From water reuse to desalination, reverse osmosis plays a key role in supplying fresh water where it’s needed
Consumers may already know reverse osmosis (RO) from popular under-sink home water treatment systems, but RO is used in many applications and at many scales. Reverse osmosis can purify unusable water to the point where it’s virtually free of health risks and esthetic issues.
To understand how reverse osmosis works, a mention of osmosis is in order. Osmosis is the process by which liquids move through a semi-permeable membrane via molecular kinetic energy. Notably, it is the process by which cells transport water in biological systems.

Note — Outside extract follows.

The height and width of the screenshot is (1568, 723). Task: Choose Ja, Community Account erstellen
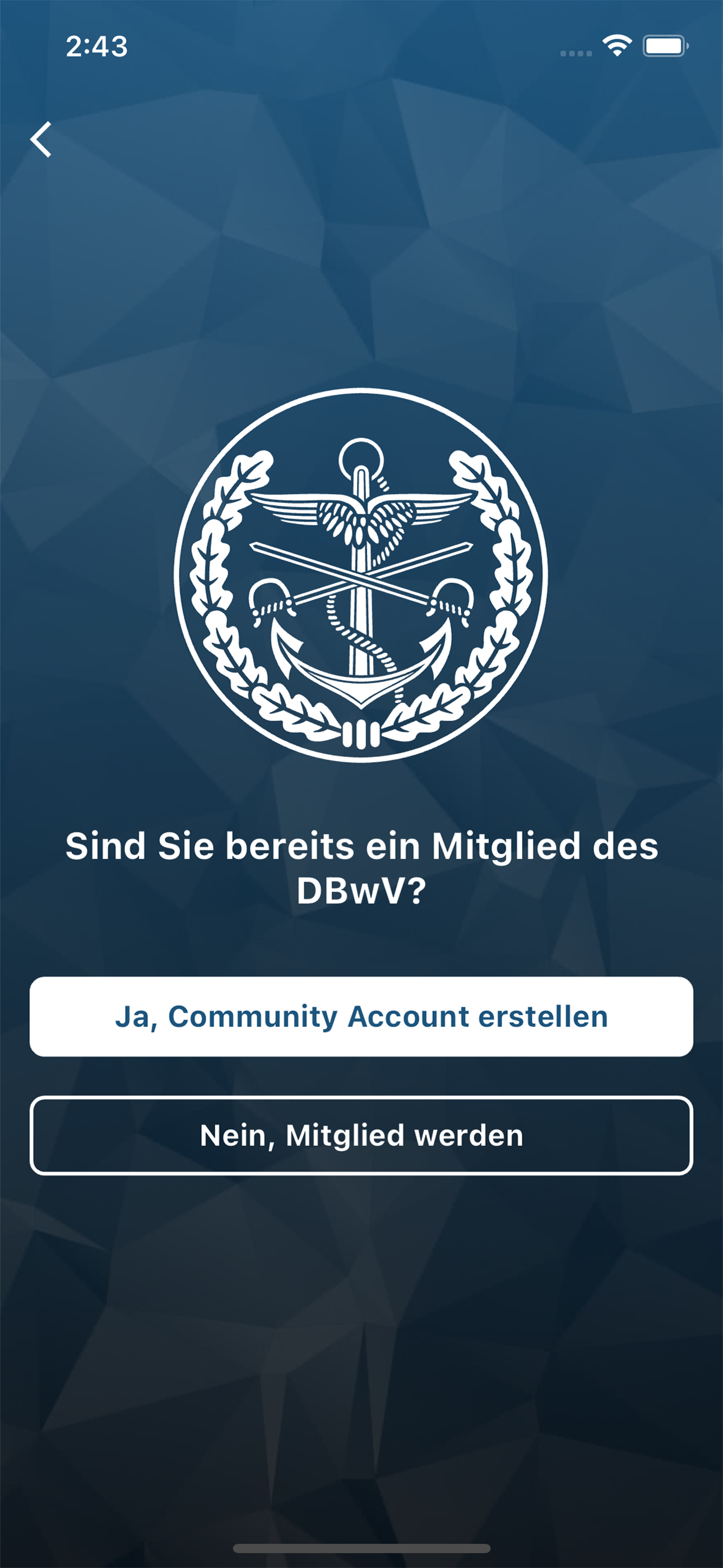362,1017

In reverse osmosis, however, pressure is applied to liquid to force it through a semi-permeable membrane. Because of their small size, water molecules tend to move easily through a reverse osmosis membrane, while minerals and contaminants with larger molecules are stopped. Membranes are composed of a variety of materials, notably ceramic and polymers.

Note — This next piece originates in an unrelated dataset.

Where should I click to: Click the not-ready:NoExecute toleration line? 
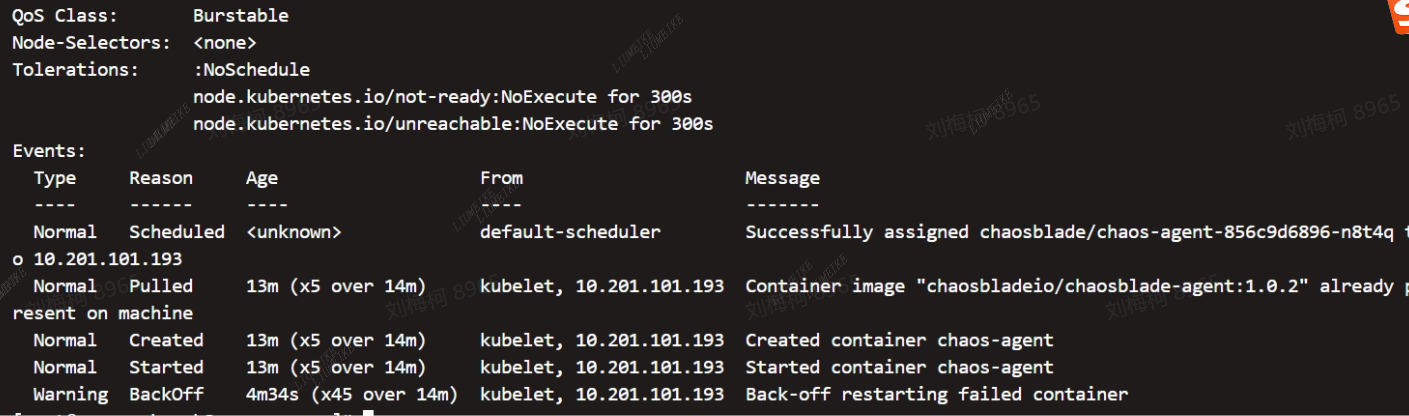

Reverse Osmosis Applications
Reverse osmosis is used for a host of applications such as ice-making, hemodialysis, seawater desalination, CIP water recovery, in manufacturing, and in the reuse of effluent water (a recent survey of water industry professionals rated RO highest among technologies adaptable to water reuse.
RO is frequently used as one level of treatment along with other treatment methods, including dissolved air flotation (DAF), disc filtration, ultrafiltration, ultraviolet treatment, and advanced oxidation processes. Treatment systems with an RO component may need significant customization to tailor them to specific supplies and to meet required standards.
The four types of membranes used in RO are high-rejection, low-pressure, heat-sanitized, and fouling-resistant. Fouling is a perennial problem in RO. Scale can form on membranes, so it’s common practice to condition feed water and flush membranes to increase membrane life and avoid clogging, degradation, or encrustation.
Addressing Water Scarcity
New breakthroughs in synthetic membranes have increased the efficiency of RO desalination, and decentralized treatment strategies have widened access. Now RO desalination stands poised to bring fresh water to parched areas worldwide, stabilizing nations and economies, and making deserts bloom.
High-quality and ultrapure water are required in a number of applications in the food and beverage, pharmaceutical, and microelectronics industries, as well as in power generation. For example, the Ataqa power plant in Egypt is currently using seawater demineralization for process water production, and in Israel, Fluence has created a multistage water treatment system to produce cooling system water and ultrapure water for the cutting-edge Ashalim solar plant’s steam boiler.
The containerization of modular reverse osmosis desalination and water reuse systems has been taking treatment to places where it wasn’t previously available.
One example is Fluence’s NIROBOX™ SW, a seawater desalination unit housed in a standard shipping container that can output 1,500 m3/d of fresh water from seawater. Advanced technology is engineered into a tiny footprint for easy transport and plug-and-play installation — even in remote areas — with minimal environmental disruption. One good example is the fully automated and remotely monitored Nirobox system at the Reserva Conchal resort in Costa Rica. The drought-stricken resort needed a way to ensure a freshwater supply without disrupting the area’s natural beauty.